東アジアでは、香港、中国、台湾で回復が見られたが、見通しは変わらず、2018年が6.0%、2019年が5.8%である。世界第二の経済大国である中国も、当初見通しを達成するとみられ、2018年は6.6%、2019年は6.4%の成長が見込まれる。これは、国内消費を回復させようという政府の政策が期待通りの成果を挙げている結果である。

南アジアでは、現在のところ2018年のインドの堅調な経済にけん引され、引き続きアジアで最も高い成長が見込まれる。インドは、投資促進政策として、銀行制度の強化や税制改革を行ったことで、2018年度は7.3%の成長を確保、2019年度には7.6%と更なる成長が期待されている。 パキスタンとバングラデシュでは、昨年、農業セクターで記録的な改善が見られたことから、予測を超え、経済成長が後押しされた。

東南アジアでも2018年と2019年の経済成長見通しは変わらず、共に5.2%であるが、これは、国内需要の伸びが引き続き地域の経済を後押しすることによる。また、インドネシア、フィリピン、タイでは、公共投資の拡大により第一四半期の経済成長が加速し、ベトナムでは民間投資が堅調であった。

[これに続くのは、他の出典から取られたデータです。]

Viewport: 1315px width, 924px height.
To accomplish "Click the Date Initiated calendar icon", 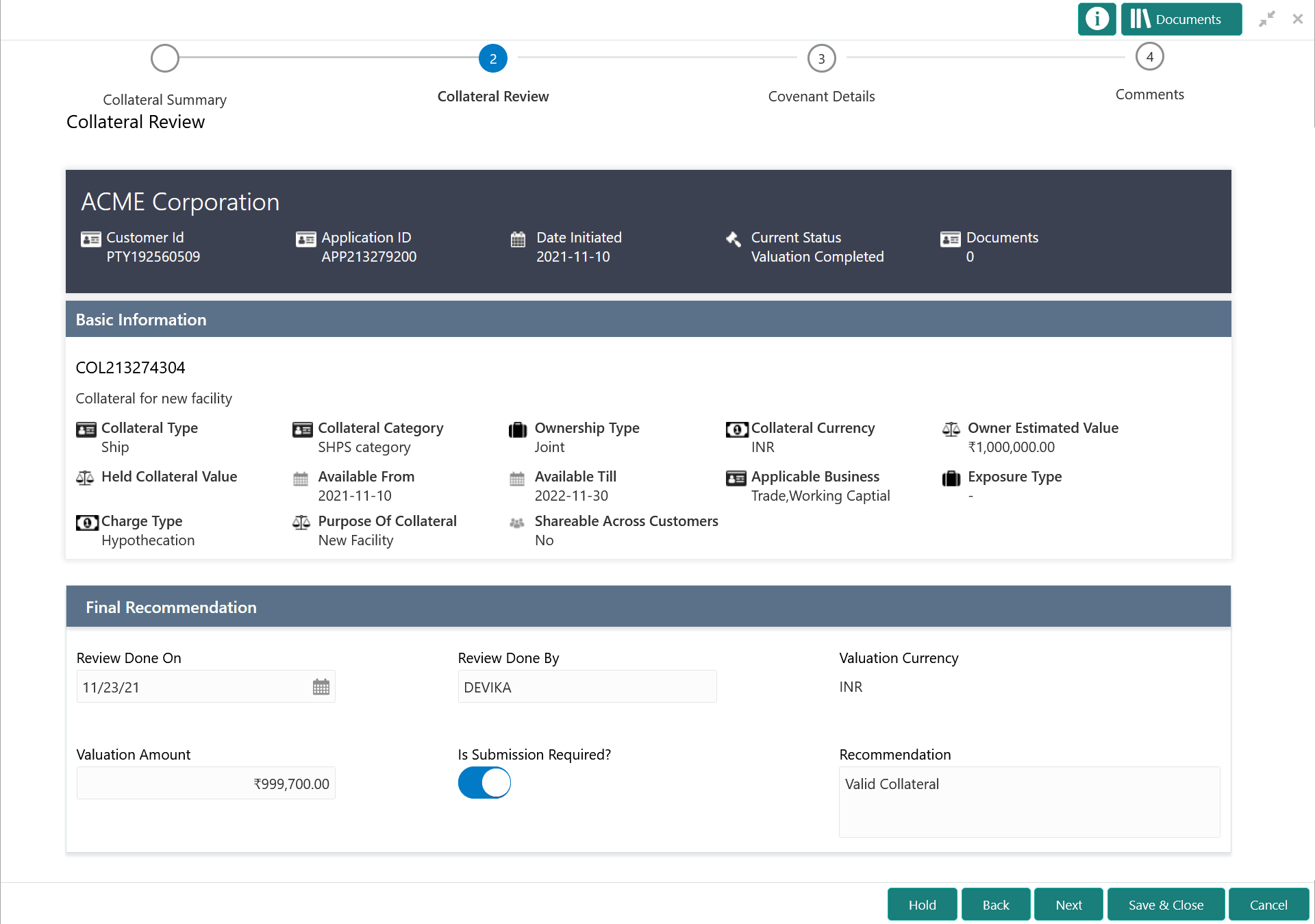I will point(518,239).
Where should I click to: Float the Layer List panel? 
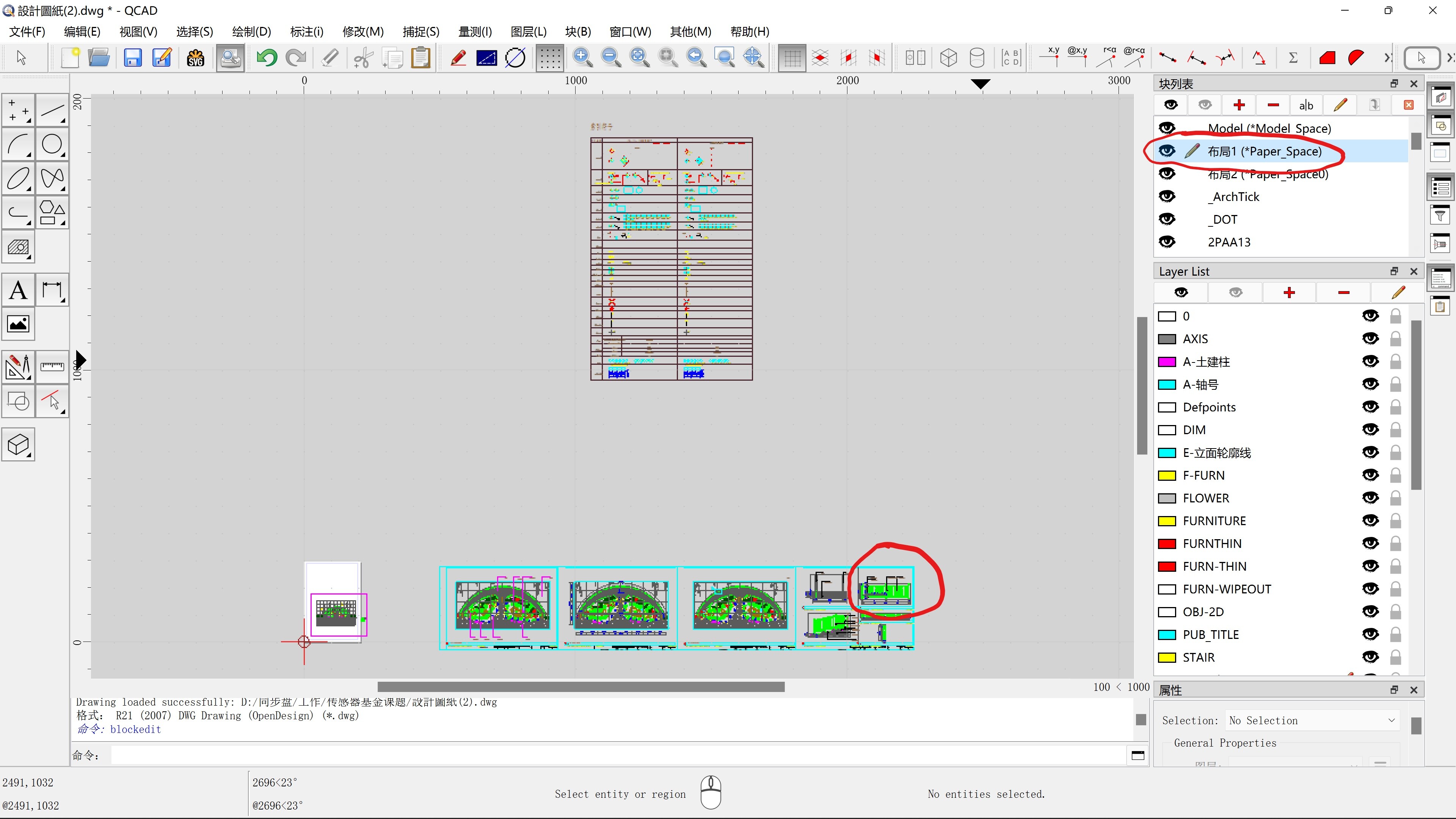click(x=1394, y=271)
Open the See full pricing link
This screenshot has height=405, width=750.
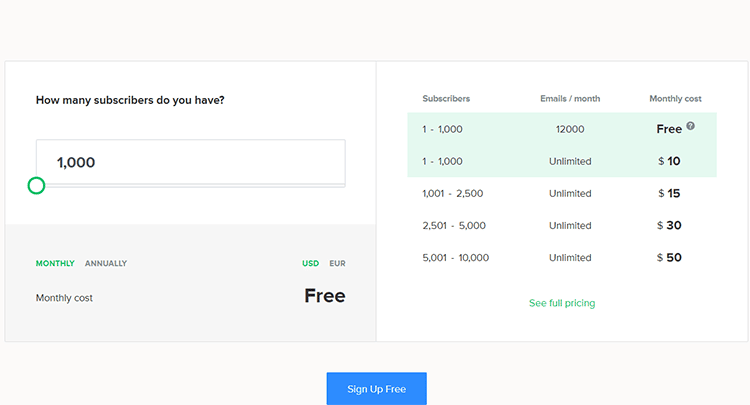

2018年と2019年の経済見通しが上昇方向に修正されたのは中央アジアで、それぞれ4.0%から4.2%へ、4.2%から4.3%の成長が見込まれている。この地域の国の多くは、世界的な商品価格の上昇と、それによるロシアの経済回復により成長が後押しされた。中央アジア最大の経済国であるカザフスタンでは、2018年第一四半期に4.1%の経済成長を達成したが、これは3.6%であった2017年の同時期を上回った。これは鉱物資源採掘への投資の増加や政府主導の産業振興政策実施を含め、予測よりも産業が力強い回復を見せたことによるものである。

一方、太平洋地域では、最大の経済国パプアニューギニアで2月に起きた地震による影響により、液化ガスや他の輸出産物の生産と輸出が伸び悩み、地域としての成長は、2018年2.2%、2019年3.0%と予測される。

ADBによると、アジアの開発途上国におけるインフレ率は低く、2018年が2.8%、2019年が2.7%と予測している。 中央銀行による急激な通貨下落防止策や、商品価格上昇による影響を抑えるための食糧・燃料助成金の再導入など、国内要因によってインフレの上昇が抑えられた。